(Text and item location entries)
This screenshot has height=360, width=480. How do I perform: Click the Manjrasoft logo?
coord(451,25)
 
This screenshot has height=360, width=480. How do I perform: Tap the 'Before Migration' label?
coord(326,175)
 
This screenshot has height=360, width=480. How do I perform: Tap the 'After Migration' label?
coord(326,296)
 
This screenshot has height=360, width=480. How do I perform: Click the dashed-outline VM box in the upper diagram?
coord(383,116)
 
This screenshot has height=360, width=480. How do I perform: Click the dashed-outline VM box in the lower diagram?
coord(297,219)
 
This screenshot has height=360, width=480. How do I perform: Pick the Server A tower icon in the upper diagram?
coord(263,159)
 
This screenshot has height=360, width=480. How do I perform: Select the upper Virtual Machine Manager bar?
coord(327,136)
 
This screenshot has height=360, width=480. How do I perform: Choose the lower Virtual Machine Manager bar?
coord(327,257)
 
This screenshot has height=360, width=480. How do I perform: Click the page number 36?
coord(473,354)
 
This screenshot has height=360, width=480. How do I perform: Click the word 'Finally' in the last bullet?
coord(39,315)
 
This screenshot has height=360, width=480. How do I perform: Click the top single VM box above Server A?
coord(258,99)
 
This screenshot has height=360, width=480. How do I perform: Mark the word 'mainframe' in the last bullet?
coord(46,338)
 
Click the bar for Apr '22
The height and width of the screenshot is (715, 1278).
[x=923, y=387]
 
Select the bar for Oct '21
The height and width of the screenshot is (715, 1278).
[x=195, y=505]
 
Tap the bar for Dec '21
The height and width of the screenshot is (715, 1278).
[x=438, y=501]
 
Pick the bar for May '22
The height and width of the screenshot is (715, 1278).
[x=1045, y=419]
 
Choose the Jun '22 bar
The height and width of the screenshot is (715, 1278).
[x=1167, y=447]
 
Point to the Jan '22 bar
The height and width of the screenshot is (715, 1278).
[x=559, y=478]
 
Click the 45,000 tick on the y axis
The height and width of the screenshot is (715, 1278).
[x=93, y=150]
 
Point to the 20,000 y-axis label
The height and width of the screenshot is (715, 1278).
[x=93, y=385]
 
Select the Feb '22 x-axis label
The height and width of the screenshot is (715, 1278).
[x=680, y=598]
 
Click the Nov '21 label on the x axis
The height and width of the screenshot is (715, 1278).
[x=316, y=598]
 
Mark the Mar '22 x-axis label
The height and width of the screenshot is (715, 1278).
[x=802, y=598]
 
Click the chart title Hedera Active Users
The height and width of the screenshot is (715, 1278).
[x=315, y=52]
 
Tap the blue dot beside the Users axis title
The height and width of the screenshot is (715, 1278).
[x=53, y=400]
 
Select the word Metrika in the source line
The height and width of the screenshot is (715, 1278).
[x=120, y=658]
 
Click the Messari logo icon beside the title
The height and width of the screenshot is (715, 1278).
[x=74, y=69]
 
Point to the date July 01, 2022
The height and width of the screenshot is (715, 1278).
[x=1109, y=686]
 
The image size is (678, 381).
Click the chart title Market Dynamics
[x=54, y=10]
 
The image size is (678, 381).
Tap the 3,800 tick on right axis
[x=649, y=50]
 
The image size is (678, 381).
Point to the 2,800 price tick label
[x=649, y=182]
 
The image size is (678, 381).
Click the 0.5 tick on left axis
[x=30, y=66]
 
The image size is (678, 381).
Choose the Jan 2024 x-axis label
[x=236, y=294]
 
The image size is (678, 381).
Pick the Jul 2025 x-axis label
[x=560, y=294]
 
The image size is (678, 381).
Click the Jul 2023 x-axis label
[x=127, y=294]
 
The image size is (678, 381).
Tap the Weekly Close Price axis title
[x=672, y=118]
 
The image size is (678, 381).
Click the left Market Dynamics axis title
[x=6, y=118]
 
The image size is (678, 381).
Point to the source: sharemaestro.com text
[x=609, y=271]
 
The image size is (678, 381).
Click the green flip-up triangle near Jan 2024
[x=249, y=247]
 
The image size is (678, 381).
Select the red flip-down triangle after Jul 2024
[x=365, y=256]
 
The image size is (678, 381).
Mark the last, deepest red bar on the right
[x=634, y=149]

**Challenge**.
Return every line from the items above that contains the word "Point", treating uppercase and lowercase as different.

**Solution to the problem**.
Point to the Jan '22 bar
Point to the 20,000 y-axis label
Point to the date July 01, 2022
Point to the 2,800 price tick label
Point to the source: sharemaestro.com text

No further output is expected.